Namun perlu diketahui, penjelasan para ulama mengenai hal ini bahwa mimpi dari selain para nabi tidak boleh dijadikan sebagai landasan hukum untuk menghukumi suatu perkara kecuali setelah ditimbang dengan hukum syariat. Jika diperbolehkan secara syar’i maka bisa diamalkan. Namun jika tidak diperbolehkan maka wajib ditinggalkan. Mimpi hanyalah sebatas memberi kabar gembira atau peringatan jika sesuai dengan tuntunan syariat. Demikianlah Ibnu Sirin, beliau merupakan salah satu dari segelintir ulama tabi’in yang diberi kelebihan dalam menafsirkan mimpi. Allahu a’lam.

Sumber: Majalah Qudwah, edisi 17 vol. 2 1435 H/ 2014 M, rubrik Ulama. Pemateri: Ustadz Abu Hafy Abdullah.

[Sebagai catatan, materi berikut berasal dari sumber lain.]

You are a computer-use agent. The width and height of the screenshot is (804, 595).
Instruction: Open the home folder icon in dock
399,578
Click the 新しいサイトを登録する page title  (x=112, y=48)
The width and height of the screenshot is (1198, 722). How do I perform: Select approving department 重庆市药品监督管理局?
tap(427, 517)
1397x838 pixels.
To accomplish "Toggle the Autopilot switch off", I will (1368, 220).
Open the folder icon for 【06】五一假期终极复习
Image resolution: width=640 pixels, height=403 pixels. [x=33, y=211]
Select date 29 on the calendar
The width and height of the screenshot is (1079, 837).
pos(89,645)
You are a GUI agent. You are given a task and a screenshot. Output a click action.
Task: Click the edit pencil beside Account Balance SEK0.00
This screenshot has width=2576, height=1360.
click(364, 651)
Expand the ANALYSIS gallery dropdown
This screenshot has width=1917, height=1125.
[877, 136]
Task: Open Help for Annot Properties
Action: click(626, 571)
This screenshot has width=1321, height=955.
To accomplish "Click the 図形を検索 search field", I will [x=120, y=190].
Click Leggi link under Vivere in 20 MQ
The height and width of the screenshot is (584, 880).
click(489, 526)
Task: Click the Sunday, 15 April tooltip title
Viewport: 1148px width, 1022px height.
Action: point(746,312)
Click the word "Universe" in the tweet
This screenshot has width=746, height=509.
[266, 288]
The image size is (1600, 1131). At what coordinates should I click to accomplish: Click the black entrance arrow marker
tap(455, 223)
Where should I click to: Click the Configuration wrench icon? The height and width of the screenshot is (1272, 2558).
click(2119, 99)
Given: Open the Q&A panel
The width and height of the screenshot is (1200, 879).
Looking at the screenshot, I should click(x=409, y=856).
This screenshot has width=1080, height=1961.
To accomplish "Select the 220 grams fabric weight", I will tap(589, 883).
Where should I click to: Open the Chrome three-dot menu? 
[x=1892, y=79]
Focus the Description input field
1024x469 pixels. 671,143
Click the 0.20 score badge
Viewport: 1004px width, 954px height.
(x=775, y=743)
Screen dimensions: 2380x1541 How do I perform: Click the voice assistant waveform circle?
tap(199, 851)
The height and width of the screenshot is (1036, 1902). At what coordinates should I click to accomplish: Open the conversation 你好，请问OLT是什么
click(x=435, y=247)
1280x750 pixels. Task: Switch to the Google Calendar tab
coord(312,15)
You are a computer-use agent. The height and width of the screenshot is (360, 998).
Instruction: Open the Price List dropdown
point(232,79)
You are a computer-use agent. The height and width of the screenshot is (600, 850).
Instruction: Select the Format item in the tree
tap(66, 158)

[1] Sanad adalah rantai perawi yang menyampaikan hadits. Misalnya Al-Bukhari rahimahullah mengatakan dalam kitab Shahih-nya, “Mengatakan kepadaku Al-Humaidi Abdullah bin Zubair, mengatakan kepadaku Sufyan, mengatakan kepadaku Yahya bin Sa’id Al-Anshari, mengatakan kepadaku Muhammad bin Ibrahim At-Taimi, bahwa dia mendengar Alqamah bin Waqqash Al-Laitsi, dia mendengar Umar bin Al-Khaththab radhiyallahu ‘anhu berkhutbah di atas mimbar bahwa Rasulullah shallallahu ‘alaihi wa sallam bersabda, ‘…’”. Di dalam contoh ini, Al-Humaidi, Sufyan, Yahya bin Sa’id, Muhammad bin Ibrahim, Alqamah, dan Umar bin Al-Khaththab adalah sanad, rantai perawi yang menyampaikan hadits.